_REQUIREMENTS:_
Count the lines in the records that contain the string "width", treating uppercase and lowercase as different, and give only the number.

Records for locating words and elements
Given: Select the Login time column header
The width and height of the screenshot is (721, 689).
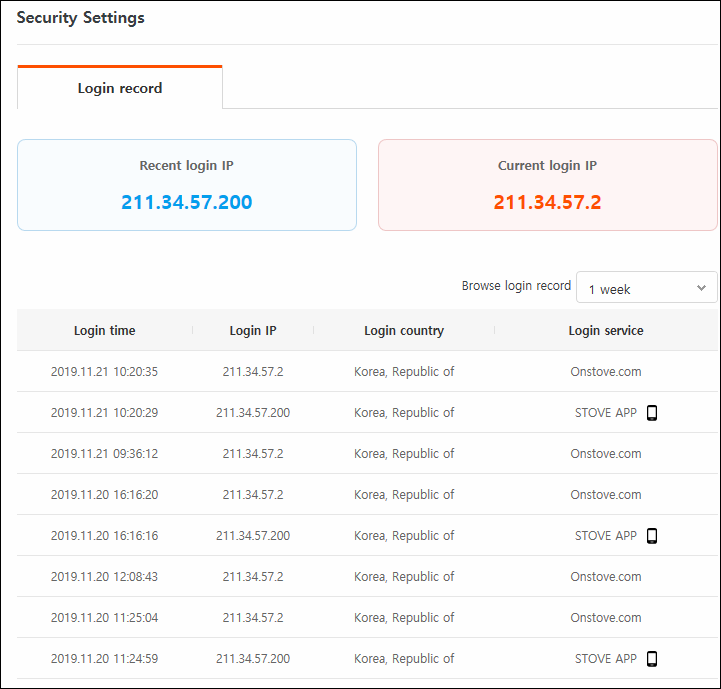Looking at the screenshot, I should pyautogui.click(x=104, y=330).
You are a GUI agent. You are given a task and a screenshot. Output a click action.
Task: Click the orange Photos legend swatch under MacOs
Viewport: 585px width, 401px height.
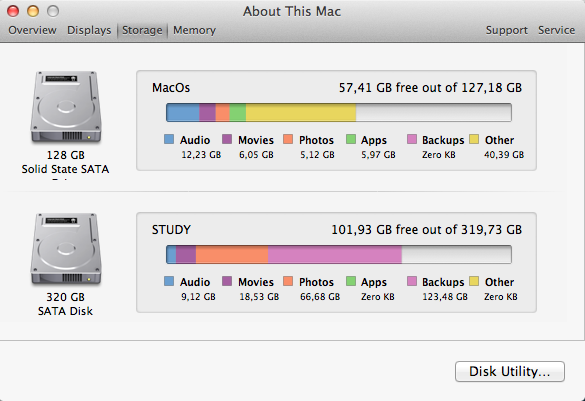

_REPLY TO THE EXERCISE:_
2